Romney wants to cut the corporate tax rate; Obama has said he wants to lower rates while also closing loopholes. Romney wants to forge new trade agreements; Obama signed into law free-trade pacts with South Korea, Colombia and Panama. Romney wants to weed out burdensome regulations; Obama has such a project underway. Romney wants to survey and safely exploit U.S. energy reserves; Obama says essentially the same thing.

It’s true that there are some departures, but they are dumb. Romney says he would ask Congress to cut “non-security discretionary spending” by 5 percent, or $20 billion; this would fail to make a scratch, let alone a dent, in the deficit. He wants to end the federal role in job training, thus abdicating presidential responsibility for meeting one of the central challenges facing the U.S. economy. He wants to sanction China for manipulating its currency, rather than continue ongoing negotiations. He wants to discourage the use of union labor on government projects — which gets a rise out of GOP crowds.
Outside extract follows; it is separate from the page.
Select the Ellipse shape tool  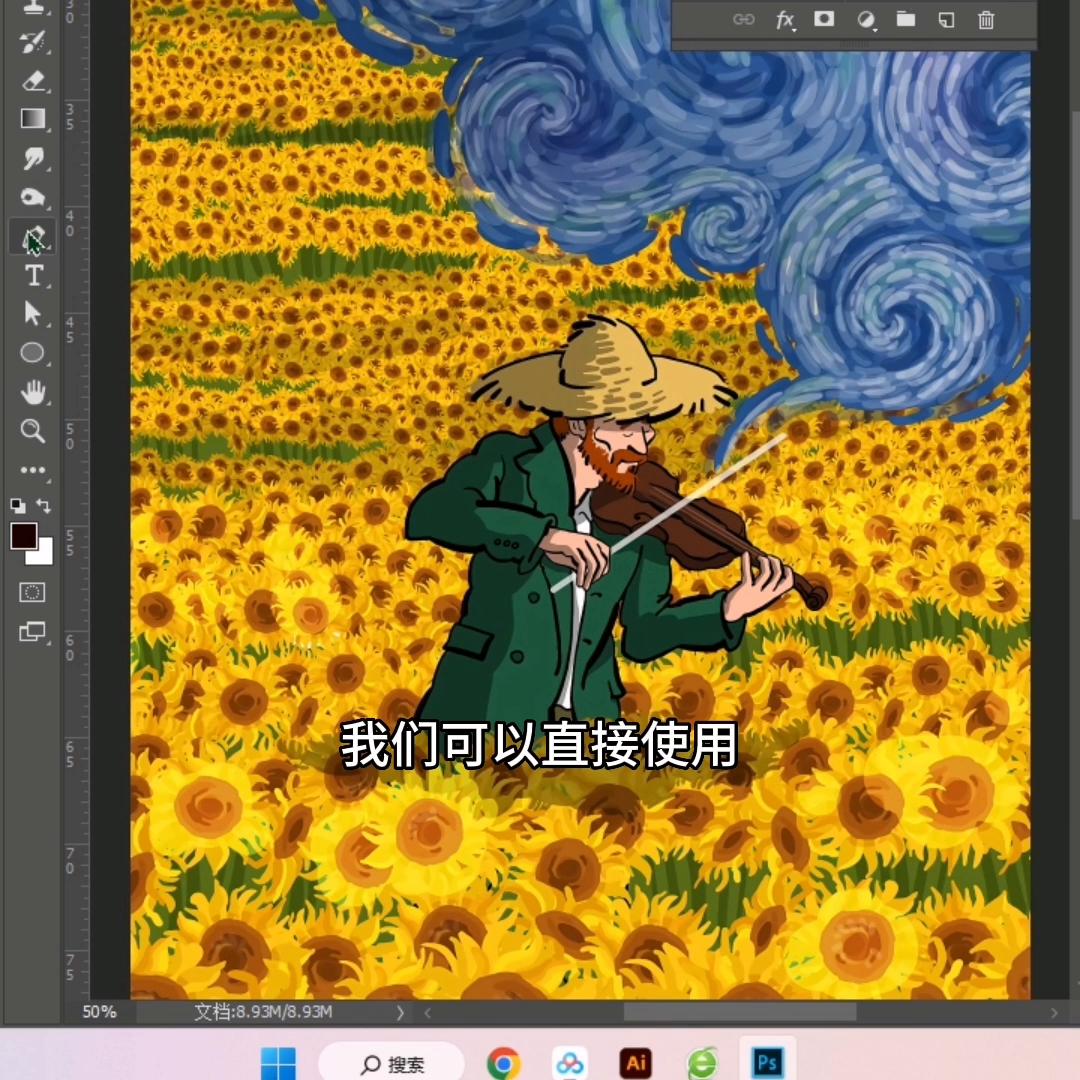click(x=33, y=353)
And, of course, Romney wants to repeal the Patient Protection and Affordable Care Act, whose centerpiece, the individual insurance mandate, was pioneered in Massachusetts. By Romney. Who continues to defend the mandate as a good idea — too good, apparently, for the rest of the country.

On foreign policy, Romney offers a lot of blah blah blah about “restoring the sinews of American power” and the like, but nothing as distinctive as, say, Santorum’s extreme hawkishness on Iran or Ron Paul’s isolationist call to bring the troops home from just about everywhere. It’s hard to find any substantive differences between what Romney would do and what Obama is already doing.

Romney does accuse Obama of “appeasement,” and perhaps the charge would have some credibility if Obama hadn’t ordered the raid that killed Osama bin Laden, or used unmanned missile-firing drones to decimate the international jihadist leadership, or helped eliminate dictator Moammar Gaddafi, or demonstrated in countless other ways that whatever else he might be, no one can call him some kind of flower-power peacenik.

One distinction — and, really, this may be the most original position that Romney takes on anything — is that he has ruled out negotiations with the Taliban and apparently wants to extend the U.S. troop commitment in Afghanistan indefinitely.

Wish him luck with that on the campaign trail. He’ll need it.